SUPPLIED PASSAGE
==========

Skip to main content

Extra buffer classes for Stable-Baselines3, reduce memory usage with minimal overhead.

Project description

PyPI version PyPI Downloads

sb3-extra-buffers

Unofficial implementation of extra Stable-Baselines3 buffer classes. Aims to reduce memory usage drastically with minimal overhead.

Links:

Main Goal: Reduce the memory consumption of memory buffers in Reinforcement Learning while adding minimal overhead.

TO-DO List:

  • Compressed Rollout / Replay Buffer
  • Compressed variant for every buffer in SB3
  • Compressed variant for every buffer in SB3-Contrib
  • Compressed Array, maybe can make porting easier?
  • Recording Buffers for game episodes
  • Compressed Recording Buffers
  • Buffer warm-up and model evaluation utility functions
  • Example Atari train / eval scripts with compressed buffers
  • Report results for example Atari train / eval scripts
  • Example ViZDoom train / eval scripts with compressed buffers
  • Report results for example ViZDoom train / eval scripts
  • Report memory saving
  • Documentation & better readme
  • Define a standard bytes-out (compress) bytes-in (decompress) interface and store compressed obs in np.ndarray[bytes]

Motivation: Reinforcement Learning is quite memory-hungry due to massive buffer sizes, so let's try to tackle it by not storing raw frame buffers in full np.float32 or np.uint8 directly and find something smaller instead. For any input data that are sparse and containing large contiguous region of repeating values, lossless compression techniques can be applied to reduce memory footprint.

Applicable Input Types:

  • Semantic Segmentation masks (1 color channel)

==========

PARTS OF THE EXERCISE
A. Answer these from the sb3-extra-buffers project description, one line each:
(i) What is stated as the main goal?
(ii) Which two data types does the motivation say raw frame buffers should not be stored in directly?
(iii) Which input type is listed first under "Applicable Input Types"?
B. From the to-do list in the sb3-extra-buffers project description, give every item whose wording begins with the word "Compressed".
C. Extend the sb3-extra-buffers project description, picking up after its final line.

[Portion of a data file]
==========

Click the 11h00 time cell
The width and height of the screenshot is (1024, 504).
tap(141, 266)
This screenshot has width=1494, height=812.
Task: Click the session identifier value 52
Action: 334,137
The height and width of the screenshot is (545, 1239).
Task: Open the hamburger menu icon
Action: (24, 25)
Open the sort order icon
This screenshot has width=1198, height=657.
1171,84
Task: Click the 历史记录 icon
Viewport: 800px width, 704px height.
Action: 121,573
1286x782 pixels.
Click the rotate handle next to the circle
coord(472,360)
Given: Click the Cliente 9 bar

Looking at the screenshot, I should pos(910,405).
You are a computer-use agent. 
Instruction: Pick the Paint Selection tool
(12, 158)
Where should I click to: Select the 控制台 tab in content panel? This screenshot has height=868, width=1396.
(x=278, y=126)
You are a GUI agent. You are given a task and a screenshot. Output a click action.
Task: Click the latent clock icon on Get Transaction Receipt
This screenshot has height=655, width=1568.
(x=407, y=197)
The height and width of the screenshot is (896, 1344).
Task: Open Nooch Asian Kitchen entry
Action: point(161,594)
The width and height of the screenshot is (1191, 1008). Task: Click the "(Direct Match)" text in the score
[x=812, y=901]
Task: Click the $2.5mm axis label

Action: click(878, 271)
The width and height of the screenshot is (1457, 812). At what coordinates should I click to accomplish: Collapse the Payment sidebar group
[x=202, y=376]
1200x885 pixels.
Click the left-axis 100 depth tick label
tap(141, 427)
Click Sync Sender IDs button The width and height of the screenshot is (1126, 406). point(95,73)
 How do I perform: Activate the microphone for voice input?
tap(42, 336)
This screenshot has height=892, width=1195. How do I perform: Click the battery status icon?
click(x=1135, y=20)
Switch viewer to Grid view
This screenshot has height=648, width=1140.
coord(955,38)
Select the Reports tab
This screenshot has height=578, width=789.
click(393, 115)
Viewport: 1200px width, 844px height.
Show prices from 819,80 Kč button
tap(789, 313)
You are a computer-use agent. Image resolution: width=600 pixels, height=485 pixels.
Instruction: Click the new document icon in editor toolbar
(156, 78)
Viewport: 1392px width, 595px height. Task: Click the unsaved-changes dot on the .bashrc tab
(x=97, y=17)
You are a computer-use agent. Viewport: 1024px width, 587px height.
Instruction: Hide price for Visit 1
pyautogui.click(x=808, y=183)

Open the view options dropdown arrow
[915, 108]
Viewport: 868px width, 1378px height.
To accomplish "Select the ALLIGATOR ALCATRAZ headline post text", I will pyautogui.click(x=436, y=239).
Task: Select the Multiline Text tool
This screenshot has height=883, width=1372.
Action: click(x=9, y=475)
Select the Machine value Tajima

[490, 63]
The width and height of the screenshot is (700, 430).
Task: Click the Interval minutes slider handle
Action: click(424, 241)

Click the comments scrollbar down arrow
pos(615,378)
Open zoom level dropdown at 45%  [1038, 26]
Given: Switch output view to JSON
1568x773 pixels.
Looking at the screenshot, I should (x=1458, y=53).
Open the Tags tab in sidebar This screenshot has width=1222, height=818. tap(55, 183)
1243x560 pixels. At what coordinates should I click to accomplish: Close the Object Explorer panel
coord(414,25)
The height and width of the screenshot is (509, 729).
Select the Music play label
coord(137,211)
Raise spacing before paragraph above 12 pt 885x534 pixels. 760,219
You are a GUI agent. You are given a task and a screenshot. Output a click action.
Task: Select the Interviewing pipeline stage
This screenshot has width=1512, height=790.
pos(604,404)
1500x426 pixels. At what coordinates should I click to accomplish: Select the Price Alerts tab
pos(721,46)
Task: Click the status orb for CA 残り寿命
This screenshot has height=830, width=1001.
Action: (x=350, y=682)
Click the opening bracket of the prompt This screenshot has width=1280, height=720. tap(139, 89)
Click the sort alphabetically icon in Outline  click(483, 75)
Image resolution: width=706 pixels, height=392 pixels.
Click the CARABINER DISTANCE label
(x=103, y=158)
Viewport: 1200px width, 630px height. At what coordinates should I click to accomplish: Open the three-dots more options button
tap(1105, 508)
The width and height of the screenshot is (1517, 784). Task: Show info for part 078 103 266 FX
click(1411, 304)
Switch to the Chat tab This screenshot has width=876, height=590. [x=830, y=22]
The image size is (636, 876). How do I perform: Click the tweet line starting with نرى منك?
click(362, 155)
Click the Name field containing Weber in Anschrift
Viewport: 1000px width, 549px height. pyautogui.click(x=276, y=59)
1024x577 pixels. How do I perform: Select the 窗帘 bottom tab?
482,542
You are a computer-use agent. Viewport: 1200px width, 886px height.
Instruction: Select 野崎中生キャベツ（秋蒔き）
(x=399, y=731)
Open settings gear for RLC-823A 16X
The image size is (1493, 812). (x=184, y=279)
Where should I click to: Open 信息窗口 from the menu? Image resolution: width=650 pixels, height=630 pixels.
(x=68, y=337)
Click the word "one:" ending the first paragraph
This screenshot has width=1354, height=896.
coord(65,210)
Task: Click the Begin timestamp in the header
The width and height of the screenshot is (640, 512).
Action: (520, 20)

==========

THE ANSWERS
A.
(i) Reduce the memory consumption of memory buffers in Reinforcement Learning while adding minimal overhead.
(ii) np.float32 and np.uint8.
(iii) Semantic Segmentation masks (1 color channel).

B.
- Compressed Rollout / Replay Buffer
- Compressed variant for every buffer in SB3
- Compressed variant for every buffer in SB3-Contrib
- Compressed Array, maybe can make porting easier?
- Compressed Recording Buffers

C.
  • Color Palette game frames from retro video games
  • Grayscale game frames from retro video games
  • RGB (Color) game frames from retro video games
  • For noisy input with a lot of variation (mostly RGB), using gzip1 or igzip0 is recommended, run-length encoding won't work as great and can potentially even increase memory usage.

Implemented Compression Methods:

  • rle Vectorized Run-Length Encoding for compression.
  • rle-jit JIT-compiled version of rle, uses numba library.
  • gzip Gzip compression via gzip.
  • igzip Intel accelerated variant via isal.igzip, uses python-isal library.
  • none No compression other than casting to elem_type and storing as bytes.
  • gzip supports 0-9 compress levels, 0 is no compression, 1 is least compression
  • igzip supports 0-3 compress levels, 0 is least compression
  • Shorthands are supported, i.e. igzip3 = igzip at level 3

Installation

Install via PyPI:

pip install "sb3-extra-buffers[fast,extra]"

Other install options:

pip install "sb3-extra-buffers"            # only installs minimum requirements
pip install "sb3-extra-buffers[extra]"   # installs extra dependencies for SB3
pip install "sb3-extra-buffers[fast]"    # installs python-isal and numba
pip install "sb3-extra-buffers[isal]"    # only installs python-isal
pip install "sb3-extra-buffers[numba]"   # only installs numba
pip install "sb3-extra-buffers[vizdoom]" # installs vizdoom

Current Project Structure

sb3_extra_buffers
    |- compressed
    |    |- CompressedRolloutBuffer: RolloutBuffer with compression
    |    |- CompressedReplayBuffer: ReplayBuffer with compression
    |    |- CompressedArray: Compressed numpy.ndarray subclass
    |
    |- recording
    |    |- RecordBuffer: A buffer for recording game states
    |    |- FramelessRecordBuffer: RecordBuffer but not recording game frames
    |    |- DummyRecordBuffer: Dummy RecordBuffer, records nothing
    |
    |- training_utils
         |- eval_model: Evaluate models in vectorized environment
         |- warmup: Perform buffer warmup for off-policy algorithms

Example Scripts

Example scripts have been included and tested to ensure working properly.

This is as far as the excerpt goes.